WHAT IS NEEDED => Copy out the lines of the records word for word, beginning at the line that contains "Open Bezier interpolation dropdown" and stopping after the line that contains "pyautogui.click(x=753, y=416)".

Data listing
start

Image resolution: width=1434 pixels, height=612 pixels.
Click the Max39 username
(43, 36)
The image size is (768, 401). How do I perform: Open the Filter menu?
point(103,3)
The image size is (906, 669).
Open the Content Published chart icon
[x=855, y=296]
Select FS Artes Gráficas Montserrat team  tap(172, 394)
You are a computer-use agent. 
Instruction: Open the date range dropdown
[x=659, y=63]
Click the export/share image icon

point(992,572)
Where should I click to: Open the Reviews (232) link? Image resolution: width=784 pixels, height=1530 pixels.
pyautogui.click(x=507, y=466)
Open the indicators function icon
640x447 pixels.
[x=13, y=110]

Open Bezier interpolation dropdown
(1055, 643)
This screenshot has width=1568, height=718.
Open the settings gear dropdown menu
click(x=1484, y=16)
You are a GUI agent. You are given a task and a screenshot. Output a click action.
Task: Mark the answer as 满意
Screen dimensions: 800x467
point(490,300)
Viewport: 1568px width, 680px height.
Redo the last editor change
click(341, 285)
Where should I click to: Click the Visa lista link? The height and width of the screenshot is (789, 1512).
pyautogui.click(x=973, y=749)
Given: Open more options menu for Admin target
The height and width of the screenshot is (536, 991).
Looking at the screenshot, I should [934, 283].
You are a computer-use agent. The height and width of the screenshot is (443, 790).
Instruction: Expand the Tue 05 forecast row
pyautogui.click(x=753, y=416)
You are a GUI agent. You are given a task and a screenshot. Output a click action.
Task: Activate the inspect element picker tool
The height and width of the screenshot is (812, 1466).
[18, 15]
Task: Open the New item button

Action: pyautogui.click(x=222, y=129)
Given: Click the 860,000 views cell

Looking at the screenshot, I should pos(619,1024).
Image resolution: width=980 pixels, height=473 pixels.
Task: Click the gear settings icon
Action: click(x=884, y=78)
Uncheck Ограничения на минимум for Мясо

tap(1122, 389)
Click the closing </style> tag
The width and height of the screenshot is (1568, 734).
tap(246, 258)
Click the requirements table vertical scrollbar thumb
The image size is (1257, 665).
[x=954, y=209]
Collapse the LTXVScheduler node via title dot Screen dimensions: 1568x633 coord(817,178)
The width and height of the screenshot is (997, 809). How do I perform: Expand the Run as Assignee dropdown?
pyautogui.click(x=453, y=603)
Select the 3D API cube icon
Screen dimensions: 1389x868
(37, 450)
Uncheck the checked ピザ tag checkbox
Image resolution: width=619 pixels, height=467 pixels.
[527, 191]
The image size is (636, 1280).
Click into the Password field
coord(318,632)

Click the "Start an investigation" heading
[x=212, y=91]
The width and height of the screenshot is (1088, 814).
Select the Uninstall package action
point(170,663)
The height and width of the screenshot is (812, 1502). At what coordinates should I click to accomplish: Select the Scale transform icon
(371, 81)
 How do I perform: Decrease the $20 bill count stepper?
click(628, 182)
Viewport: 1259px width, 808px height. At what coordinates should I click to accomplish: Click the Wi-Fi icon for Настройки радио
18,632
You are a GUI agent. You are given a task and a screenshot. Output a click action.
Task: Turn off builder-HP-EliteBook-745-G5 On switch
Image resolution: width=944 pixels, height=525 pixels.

end

EXERCISE RESPONSE =>
Open Bezier interpolation dropdown
(1055, 643)
This screenshot has width=1568, height=718.
Open the settings gear dropdown menu
click(x=1484, y=16)
You are a GUI agent. You are given a task and a screenshot. Output a click action.
Task: Mark the answer as 满意
Screen dimensions: 800x467
point(490,300)
Viewport: 1568px width, 680px height.
Redo the last editor change
click(341, 285)
Where should I click to: Click the Visa lista link? The height and width of the screenshot is (789, 1512).
pyautogui.click(x=973, y=749)
Given: Open more options menu for Admin target
The height and width of the screenshot is (536, 991).
Looking at the screenshot, I should [934, 283].
You are a computer-use agent. The height and width of the screenshot is (443, 790).
Instruction: Expand the Tue 05 forecast row
pyautogui.click(x=753, y=416)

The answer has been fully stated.